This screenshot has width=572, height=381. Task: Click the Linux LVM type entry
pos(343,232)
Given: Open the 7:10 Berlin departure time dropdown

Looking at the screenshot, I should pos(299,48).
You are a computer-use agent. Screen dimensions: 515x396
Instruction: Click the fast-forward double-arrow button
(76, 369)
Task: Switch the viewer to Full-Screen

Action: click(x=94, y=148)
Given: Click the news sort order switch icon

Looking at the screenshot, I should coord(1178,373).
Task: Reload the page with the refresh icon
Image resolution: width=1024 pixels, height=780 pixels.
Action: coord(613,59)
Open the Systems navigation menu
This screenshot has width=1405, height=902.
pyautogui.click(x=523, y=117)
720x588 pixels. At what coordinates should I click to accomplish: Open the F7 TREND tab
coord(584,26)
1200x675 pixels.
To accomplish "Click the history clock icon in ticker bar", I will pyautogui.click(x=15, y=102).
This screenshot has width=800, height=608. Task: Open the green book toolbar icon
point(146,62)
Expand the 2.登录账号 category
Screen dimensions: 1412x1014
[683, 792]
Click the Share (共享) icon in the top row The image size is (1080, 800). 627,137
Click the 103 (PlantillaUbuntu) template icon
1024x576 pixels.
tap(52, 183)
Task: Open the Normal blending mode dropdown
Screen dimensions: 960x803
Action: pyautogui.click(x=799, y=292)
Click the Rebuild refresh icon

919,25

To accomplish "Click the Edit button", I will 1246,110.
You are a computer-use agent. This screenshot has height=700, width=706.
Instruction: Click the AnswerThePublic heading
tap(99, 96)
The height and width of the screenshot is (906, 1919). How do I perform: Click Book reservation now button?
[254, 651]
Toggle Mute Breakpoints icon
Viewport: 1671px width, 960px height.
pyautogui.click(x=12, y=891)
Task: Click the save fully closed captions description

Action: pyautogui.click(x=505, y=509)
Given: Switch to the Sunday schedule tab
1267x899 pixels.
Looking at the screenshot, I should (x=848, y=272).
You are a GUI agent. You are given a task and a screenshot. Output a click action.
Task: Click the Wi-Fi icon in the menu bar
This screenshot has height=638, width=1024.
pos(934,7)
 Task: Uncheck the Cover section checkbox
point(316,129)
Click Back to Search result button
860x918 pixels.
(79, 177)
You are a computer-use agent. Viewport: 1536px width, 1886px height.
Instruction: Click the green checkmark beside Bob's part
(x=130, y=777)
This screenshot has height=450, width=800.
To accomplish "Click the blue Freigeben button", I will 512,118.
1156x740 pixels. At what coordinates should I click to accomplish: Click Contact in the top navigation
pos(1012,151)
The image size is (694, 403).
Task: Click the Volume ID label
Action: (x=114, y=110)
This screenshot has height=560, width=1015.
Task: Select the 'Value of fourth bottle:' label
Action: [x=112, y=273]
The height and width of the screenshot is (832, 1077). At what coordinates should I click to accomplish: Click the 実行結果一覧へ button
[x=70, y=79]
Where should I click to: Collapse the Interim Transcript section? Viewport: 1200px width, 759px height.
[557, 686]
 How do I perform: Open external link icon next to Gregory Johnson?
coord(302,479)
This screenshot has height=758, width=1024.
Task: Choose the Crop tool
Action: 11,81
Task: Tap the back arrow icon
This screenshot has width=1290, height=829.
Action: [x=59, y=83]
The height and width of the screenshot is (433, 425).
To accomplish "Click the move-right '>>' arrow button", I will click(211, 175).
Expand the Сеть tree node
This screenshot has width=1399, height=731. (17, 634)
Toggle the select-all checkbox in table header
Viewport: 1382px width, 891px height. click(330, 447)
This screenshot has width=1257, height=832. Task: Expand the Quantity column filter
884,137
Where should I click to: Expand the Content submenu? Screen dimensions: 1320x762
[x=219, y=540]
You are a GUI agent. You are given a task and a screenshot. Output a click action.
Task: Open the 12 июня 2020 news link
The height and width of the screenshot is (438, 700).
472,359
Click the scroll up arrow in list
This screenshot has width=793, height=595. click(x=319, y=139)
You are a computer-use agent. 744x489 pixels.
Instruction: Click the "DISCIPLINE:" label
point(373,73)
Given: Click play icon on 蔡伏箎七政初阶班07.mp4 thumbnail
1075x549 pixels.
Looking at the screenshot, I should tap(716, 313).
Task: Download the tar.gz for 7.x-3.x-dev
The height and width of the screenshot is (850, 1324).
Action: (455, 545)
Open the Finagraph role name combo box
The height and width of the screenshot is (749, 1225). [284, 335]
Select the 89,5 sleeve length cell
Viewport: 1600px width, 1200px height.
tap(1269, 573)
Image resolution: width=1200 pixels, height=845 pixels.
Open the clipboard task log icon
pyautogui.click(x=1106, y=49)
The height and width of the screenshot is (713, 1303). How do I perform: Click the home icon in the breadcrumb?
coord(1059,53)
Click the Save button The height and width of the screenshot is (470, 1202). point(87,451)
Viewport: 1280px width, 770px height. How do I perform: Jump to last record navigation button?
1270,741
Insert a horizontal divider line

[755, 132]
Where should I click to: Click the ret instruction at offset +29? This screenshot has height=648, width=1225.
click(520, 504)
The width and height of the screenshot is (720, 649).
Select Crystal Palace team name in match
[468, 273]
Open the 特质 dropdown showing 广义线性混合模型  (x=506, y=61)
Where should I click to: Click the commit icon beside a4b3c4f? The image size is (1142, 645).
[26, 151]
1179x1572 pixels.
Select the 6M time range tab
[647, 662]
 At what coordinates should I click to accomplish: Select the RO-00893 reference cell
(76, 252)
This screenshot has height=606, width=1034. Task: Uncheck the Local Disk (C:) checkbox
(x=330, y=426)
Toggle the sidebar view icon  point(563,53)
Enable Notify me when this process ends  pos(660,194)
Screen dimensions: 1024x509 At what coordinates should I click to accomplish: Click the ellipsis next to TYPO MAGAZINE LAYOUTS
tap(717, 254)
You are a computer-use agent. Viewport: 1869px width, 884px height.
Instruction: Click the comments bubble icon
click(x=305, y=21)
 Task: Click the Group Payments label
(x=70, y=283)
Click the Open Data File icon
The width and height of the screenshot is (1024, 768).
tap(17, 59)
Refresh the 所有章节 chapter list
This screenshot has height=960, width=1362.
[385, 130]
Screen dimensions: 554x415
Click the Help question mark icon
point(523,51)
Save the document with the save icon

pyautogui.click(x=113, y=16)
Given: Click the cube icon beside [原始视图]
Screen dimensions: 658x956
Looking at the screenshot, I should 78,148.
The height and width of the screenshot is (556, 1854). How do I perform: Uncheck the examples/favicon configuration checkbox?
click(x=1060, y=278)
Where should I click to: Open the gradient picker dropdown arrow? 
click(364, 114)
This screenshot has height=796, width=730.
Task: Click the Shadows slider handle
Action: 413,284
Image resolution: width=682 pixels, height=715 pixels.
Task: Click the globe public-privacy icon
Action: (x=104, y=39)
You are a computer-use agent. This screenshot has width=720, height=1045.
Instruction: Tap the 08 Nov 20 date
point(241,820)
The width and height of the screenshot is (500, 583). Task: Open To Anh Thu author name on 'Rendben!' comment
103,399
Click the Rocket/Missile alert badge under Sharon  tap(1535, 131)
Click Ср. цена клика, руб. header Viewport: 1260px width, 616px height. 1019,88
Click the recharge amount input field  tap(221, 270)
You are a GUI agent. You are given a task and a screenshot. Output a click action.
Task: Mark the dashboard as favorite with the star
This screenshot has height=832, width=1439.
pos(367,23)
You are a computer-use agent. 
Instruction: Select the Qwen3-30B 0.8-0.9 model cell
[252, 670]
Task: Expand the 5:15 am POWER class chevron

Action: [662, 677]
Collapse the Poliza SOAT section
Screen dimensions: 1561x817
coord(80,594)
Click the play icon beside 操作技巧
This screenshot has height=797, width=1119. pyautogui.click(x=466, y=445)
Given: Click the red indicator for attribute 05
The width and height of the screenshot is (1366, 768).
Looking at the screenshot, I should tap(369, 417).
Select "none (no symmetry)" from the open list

• [ASSIGNMENT] Looking at the records above, return exactly the lines from the line with "Task: Open the 12 июня 2020 news link" to the line with "Given: Click play", both ends included.

• [WRITTEN SOLUTION]
Task: Open the 12 июня 2020 news link
The height and width of the screenshot is (438, 700).
472,359
Click the scroll up arrow in list
This screenshot has width=793, height=595. click(x=319, y=139)
You are a computer-use agent. 744x489 pixels.
Instruction: Click the "DISCIPLINE:" label
point(373,73)
Given: Click play icon on 蔡伏箎七政初阶班07.mp4 thumbnail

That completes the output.